All I would say to any potential investor (and even existing ones) is look at the price performance over the last two and a half years. And, it is STILL falling.
Also look back at the actions of directors etc. with regard to their shareholding and promised undertakings.
Finally consider that although the yield looks good at present the dividend cover is virtually nonexistent and as such it is very likely that the divi will be cut going forward thus reducing the current good yield.

eggbaconandbubble
17/10/2023
19:22
FYI. I have made capital gains here and received divis.

I'm out circa 515p. and not back in again.

Anyone invested in the market for 13 odd years should have made gains. The question is How much???

eggbaconandbubble
17/10/2023
18:19
Number 1. I am not a troll.

Number 2. I just consider that a balanced point of view is necessary bearing in mind these bbs are read by a number of 'amateur' investors such that bullish comments such as yours need to be balanced out.

Number 3. Yes, I was an investor here and sold out some time ago.

Number 4. I post here very infrequently on the basis of 'warning' potential punters of the likely pitfalls. I also resent peeps like you ramping stock which may cause the unwary to lose money.

Dataset excerpts:

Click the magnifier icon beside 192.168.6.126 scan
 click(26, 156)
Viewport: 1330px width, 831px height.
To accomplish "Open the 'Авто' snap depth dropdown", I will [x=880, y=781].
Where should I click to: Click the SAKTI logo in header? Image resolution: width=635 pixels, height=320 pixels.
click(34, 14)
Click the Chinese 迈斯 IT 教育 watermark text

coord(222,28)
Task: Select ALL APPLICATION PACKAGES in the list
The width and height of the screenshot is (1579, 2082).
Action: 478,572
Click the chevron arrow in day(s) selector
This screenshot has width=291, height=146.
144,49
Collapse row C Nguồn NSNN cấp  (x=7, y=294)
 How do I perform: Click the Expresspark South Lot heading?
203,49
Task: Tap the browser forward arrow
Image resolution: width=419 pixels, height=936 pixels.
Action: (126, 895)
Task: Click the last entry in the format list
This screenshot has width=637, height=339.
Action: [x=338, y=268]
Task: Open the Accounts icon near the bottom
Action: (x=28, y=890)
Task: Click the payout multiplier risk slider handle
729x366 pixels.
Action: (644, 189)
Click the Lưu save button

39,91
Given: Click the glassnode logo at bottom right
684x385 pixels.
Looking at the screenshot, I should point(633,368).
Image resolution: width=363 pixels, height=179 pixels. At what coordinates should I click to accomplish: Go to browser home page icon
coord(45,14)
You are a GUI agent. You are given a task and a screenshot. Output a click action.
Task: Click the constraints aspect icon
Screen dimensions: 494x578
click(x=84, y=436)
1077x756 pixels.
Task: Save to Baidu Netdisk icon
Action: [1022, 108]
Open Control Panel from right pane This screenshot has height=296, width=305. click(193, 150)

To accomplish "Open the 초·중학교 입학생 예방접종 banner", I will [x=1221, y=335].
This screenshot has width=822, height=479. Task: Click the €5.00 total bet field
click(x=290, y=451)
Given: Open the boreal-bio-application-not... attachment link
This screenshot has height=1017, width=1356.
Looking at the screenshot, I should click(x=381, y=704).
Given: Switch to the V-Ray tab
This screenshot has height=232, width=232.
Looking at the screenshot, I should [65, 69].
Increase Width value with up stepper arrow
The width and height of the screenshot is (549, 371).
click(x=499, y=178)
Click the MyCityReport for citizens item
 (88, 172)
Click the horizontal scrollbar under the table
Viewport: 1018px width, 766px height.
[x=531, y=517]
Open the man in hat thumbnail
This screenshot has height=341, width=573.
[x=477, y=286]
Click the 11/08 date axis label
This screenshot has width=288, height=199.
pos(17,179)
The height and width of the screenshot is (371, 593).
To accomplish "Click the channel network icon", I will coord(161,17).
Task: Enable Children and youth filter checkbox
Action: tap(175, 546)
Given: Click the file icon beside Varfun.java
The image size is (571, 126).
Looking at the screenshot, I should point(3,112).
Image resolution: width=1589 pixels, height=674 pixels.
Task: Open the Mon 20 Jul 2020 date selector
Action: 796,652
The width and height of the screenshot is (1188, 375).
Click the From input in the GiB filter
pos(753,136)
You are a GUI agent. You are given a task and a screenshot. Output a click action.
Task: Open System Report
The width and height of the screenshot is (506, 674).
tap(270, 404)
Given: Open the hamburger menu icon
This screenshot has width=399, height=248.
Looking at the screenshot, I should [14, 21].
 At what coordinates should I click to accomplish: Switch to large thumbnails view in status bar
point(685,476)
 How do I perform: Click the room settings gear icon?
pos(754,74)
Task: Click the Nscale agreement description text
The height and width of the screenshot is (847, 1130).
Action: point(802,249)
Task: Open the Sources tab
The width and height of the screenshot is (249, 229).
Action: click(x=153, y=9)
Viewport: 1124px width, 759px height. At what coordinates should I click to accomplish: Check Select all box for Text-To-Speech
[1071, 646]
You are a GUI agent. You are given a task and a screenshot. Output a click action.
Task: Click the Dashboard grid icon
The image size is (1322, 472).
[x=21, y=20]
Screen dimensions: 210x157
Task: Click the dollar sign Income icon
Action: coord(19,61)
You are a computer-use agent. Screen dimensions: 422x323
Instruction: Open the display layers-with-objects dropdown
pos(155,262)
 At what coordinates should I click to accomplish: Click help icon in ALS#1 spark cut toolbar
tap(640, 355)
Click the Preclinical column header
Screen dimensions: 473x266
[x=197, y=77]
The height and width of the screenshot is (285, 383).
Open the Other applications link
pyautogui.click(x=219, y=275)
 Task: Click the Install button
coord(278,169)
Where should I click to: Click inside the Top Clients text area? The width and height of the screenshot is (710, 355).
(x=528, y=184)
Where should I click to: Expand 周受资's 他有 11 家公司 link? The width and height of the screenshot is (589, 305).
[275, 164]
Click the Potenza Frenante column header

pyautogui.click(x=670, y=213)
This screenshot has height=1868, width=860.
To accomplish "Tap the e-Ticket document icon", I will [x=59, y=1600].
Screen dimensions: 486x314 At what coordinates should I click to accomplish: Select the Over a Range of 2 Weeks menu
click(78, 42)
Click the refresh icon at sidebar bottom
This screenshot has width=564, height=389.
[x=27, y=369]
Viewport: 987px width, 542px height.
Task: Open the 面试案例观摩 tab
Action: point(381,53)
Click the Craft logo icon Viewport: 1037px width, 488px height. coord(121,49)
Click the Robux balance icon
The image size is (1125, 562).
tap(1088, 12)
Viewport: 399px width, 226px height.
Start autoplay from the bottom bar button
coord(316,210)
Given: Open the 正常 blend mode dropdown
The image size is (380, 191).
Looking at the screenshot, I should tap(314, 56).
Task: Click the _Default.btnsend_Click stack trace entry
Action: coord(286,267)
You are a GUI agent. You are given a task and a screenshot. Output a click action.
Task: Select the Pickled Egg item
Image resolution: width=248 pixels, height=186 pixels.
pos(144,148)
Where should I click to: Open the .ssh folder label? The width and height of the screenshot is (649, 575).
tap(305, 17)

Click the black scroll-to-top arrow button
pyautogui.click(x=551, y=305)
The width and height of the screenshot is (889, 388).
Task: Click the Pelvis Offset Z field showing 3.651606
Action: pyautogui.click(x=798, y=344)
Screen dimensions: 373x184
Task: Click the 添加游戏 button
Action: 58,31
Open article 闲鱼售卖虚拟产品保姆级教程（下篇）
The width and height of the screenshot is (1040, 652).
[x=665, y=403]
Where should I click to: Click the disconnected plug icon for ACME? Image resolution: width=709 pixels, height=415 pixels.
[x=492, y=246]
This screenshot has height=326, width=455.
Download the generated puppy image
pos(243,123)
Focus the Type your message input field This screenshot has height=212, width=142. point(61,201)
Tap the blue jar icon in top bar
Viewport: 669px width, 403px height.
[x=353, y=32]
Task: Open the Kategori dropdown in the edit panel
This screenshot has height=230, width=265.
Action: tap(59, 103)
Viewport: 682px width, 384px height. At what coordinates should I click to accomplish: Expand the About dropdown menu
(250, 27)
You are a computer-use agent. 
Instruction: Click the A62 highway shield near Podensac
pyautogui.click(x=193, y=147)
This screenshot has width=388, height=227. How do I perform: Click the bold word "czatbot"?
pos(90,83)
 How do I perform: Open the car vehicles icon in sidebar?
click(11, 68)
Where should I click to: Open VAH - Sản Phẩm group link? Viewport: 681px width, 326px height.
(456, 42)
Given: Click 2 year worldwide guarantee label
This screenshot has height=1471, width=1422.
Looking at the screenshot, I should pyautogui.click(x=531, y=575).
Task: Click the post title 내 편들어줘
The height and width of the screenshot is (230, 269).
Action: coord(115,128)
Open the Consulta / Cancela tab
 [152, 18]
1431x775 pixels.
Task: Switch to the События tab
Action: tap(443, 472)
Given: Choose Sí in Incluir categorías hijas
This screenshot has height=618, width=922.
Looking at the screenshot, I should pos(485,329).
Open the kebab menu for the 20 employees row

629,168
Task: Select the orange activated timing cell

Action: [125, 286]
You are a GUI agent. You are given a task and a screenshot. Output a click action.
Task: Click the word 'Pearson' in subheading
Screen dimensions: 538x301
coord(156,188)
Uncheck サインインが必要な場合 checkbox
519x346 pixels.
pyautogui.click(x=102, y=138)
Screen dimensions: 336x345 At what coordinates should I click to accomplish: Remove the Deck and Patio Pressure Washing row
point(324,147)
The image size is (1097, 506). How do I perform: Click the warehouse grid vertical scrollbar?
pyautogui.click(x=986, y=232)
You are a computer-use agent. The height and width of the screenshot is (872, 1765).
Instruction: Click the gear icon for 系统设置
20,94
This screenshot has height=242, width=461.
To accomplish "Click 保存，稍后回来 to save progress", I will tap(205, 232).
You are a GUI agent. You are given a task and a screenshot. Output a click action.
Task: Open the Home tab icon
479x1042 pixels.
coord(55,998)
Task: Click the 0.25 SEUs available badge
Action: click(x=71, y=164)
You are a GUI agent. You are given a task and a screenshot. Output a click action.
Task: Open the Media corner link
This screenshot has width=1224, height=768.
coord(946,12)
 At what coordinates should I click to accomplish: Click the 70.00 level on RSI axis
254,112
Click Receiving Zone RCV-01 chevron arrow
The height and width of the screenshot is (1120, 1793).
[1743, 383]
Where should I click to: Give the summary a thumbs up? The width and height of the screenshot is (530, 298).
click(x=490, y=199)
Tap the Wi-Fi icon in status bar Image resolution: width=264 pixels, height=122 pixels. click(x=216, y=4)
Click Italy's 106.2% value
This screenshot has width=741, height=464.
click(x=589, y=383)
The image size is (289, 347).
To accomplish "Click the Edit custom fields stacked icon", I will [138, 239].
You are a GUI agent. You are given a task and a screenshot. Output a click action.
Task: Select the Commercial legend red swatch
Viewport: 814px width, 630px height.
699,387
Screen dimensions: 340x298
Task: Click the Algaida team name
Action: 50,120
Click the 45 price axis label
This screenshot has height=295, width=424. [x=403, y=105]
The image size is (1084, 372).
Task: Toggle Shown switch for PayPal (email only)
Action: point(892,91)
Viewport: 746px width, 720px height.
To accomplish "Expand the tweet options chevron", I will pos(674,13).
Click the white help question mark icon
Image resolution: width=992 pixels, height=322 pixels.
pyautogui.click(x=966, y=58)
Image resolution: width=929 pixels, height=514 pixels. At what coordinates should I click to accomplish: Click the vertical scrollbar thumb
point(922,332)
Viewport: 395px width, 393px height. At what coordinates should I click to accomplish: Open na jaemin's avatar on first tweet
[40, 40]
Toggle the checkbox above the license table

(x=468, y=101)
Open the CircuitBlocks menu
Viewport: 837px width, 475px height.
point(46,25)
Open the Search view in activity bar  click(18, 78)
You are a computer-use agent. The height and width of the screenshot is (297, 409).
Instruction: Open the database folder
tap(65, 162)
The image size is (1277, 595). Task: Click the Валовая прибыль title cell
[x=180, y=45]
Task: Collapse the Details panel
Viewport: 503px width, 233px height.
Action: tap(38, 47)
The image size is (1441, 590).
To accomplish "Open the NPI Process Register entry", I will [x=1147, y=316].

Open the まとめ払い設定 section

→ **Exercise brief**:
According to the excerpt, at roughly what price did eggbaconandbubble get out of the stock?

→ **Your response**:
Around 515p.